Juntamente com essa categoria de oportunistas, surgiram outros tantos, não menos cínicos, que desfraldaram a bandeira da “liberdade de expressão” para defender o direito de difundir o racismo, o machismo, a LGBTfobia, disfarçados de humor. Assim como o medíocre Charlie Hebdo na França, temos também no Brasil, nos “stand ups” e “talk shows”, uma série de “artistas” e “humoristas” que não fazem mais do que reproduzir o preconceito contra as camadas mais oprimidas da população. Agora, respaldados pelo repúdio ao terrorismo, querem o álibi para continuar fazendo piadas com negros, mulheres, LGBTs, em nome da “liberdade de expressão”. Essas piadas aparentemente inocentes servem como legitimação para agressões físicas e psicológicas que as mulheres, negros e LGBTs sofrem cotidianamente.
Esse repertório de ideias racistas, machistas e LGBTfóbicas, juntamente com a defesa da pena de morte, da redução da maioridade penal, da volta da ditadura militar, contra os direitos humanos, etc., fazem parte do arsenal da classe dominante para momentos de crise.

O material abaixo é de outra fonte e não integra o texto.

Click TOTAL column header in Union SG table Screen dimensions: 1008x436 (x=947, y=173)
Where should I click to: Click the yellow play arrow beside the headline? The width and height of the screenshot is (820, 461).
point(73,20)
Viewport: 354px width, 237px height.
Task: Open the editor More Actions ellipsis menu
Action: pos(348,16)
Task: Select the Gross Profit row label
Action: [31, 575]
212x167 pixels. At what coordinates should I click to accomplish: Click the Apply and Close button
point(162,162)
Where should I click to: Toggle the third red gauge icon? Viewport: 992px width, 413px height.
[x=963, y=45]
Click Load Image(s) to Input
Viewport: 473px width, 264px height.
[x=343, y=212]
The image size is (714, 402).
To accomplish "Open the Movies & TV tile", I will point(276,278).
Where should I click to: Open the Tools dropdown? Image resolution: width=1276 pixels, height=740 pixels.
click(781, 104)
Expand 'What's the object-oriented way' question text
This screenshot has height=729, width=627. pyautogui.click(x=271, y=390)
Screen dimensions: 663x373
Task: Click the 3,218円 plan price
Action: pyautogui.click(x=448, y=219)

Tais ideias são úteis para manter a classe trabalhadora dividida pelo ódio e pelo preconceito entre seus diversos segmentos, para evitar que entrem em luta de forma unificada contra as misérias do capitalismo.
Essas ideias sempre terão liberdade, dentro do capitalismo. Aliás, sob o capitalismo, somente podem se expressar livremente as ideias compatíveis com os interesses da classe dominante. Os grandes veículos de comunicação, televisões, rádios, jornais, revistas, sites de internet somente publicam aquilo que é do interesse dos seus proprietários, aquilo que lhe traz lucro pela audiência, ou pela defesa dos interesses dos seus patrocinadores.
As únicas ideias verdadeiramente livres dos interesses do capital são aquelas que defendem a abolição do capital. E essas ideias são hoje praticamente clandestinas, banidas, censuradas. Precisamos de liberdade de expressão sim, mas para as ideias emancipatórias, que defendem a libertação da humanidade da escravidão ao capital, da exploração, da opressão e de todas as suas mentiras. Somente numa sociedade socialista teremos liberdade de expressão real para a manifestação de todas as formas de pensamento e de sensibilidade. E somente numa sociedade livre da exploração e da opressão não se farão mais piadas com o sofrimento e a humilhação dos explorados e oprimidos.